WHAT YOU WILL DO: Recast the items between the line containing "1277x821 pixels." and the line containing "pyautogui.click(x=95, y=294)", inclusive, as a numbered list, leaving out any blank lines.

# START OF SUPPLIED DATA

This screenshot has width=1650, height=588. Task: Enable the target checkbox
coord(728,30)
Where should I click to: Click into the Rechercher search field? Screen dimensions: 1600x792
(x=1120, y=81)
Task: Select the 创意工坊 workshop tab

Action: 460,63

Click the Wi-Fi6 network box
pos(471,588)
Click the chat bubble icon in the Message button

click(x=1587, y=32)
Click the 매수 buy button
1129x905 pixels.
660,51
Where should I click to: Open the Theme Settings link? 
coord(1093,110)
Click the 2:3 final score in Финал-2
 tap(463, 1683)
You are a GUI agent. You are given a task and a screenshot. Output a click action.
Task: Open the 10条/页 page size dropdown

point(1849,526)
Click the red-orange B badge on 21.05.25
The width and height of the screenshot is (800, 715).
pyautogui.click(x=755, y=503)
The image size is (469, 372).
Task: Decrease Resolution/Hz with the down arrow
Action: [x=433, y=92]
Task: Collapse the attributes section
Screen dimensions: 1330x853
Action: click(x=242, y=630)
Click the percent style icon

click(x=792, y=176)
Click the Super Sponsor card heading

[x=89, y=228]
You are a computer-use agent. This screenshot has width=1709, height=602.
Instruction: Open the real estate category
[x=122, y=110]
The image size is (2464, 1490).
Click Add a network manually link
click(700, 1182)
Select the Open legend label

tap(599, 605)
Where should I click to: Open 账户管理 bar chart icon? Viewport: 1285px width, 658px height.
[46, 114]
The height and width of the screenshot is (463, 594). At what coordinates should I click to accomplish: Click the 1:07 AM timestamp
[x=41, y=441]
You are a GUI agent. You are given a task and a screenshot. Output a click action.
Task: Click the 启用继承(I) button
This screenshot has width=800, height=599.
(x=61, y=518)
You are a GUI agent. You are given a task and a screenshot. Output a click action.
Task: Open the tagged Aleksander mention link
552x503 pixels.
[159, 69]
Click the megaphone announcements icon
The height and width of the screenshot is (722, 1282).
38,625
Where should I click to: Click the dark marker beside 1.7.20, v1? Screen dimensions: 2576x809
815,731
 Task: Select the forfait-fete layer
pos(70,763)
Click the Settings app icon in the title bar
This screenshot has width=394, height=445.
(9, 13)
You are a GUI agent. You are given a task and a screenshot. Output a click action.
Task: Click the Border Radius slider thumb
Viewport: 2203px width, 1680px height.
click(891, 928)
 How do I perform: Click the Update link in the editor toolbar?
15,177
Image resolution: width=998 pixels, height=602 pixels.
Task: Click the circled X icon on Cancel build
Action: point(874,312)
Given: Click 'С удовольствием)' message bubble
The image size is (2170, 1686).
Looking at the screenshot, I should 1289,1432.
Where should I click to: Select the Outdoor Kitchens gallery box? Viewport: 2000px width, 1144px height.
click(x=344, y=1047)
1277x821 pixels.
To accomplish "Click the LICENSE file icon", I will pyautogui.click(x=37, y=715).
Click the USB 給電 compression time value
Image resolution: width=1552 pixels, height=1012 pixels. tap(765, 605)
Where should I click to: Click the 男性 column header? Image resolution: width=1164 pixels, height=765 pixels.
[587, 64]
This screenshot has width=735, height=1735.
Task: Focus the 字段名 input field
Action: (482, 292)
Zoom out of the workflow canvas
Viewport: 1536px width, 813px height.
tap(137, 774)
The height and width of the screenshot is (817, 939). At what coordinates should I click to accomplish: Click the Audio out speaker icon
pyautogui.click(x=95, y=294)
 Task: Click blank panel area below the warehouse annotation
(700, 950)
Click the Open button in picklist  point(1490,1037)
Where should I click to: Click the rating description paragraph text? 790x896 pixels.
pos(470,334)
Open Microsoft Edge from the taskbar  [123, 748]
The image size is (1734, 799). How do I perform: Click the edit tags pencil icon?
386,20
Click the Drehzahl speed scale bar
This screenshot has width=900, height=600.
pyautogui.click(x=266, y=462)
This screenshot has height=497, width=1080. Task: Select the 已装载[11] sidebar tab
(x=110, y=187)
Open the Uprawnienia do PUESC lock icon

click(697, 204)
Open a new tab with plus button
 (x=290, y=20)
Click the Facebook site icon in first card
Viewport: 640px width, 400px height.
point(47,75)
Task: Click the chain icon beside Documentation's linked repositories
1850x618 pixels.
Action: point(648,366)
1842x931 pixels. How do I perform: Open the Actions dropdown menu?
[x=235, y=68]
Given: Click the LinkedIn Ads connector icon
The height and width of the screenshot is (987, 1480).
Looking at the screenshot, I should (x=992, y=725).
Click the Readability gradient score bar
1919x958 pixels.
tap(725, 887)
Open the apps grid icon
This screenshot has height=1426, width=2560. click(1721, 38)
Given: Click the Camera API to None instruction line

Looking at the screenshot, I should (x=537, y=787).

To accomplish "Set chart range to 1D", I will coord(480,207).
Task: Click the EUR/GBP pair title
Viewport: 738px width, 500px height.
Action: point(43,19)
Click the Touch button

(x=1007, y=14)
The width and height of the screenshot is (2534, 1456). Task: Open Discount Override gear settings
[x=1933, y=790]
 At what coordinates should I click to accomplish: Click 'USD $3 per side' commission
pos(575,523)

# END OF SUPPLIED DATA

RESULT OF THE TASK:
1. 1277x821 pixels.
2. To accomplish "Click the LICENSE file icon", I will pyautogui.click(x=37, y=715).
3. Click the USB 給電 compression time value
4. Image resolution: width=1552 pixels, height=1012 pixels. tap(765, 605)
5. Where should I click to: Click the 男性 column header? Image resolution: width=1164 pixels, height=765 pixels.
6. [587, 64]
7. This screenshot has width=735, height=1735.
8. Task: Focus the 字段名 input field
9. Action: (482, 292)
10. Zoom out of the workflow canvas
11. Viewport: 1536px width, 813px height.
12. tap(137, 774)
13. The height and width of the screenshot is (817, 939). At what coordinates should I click to accomplish: Click the Audio out speaker icon
14. pyautogui.click(x=95, y=294)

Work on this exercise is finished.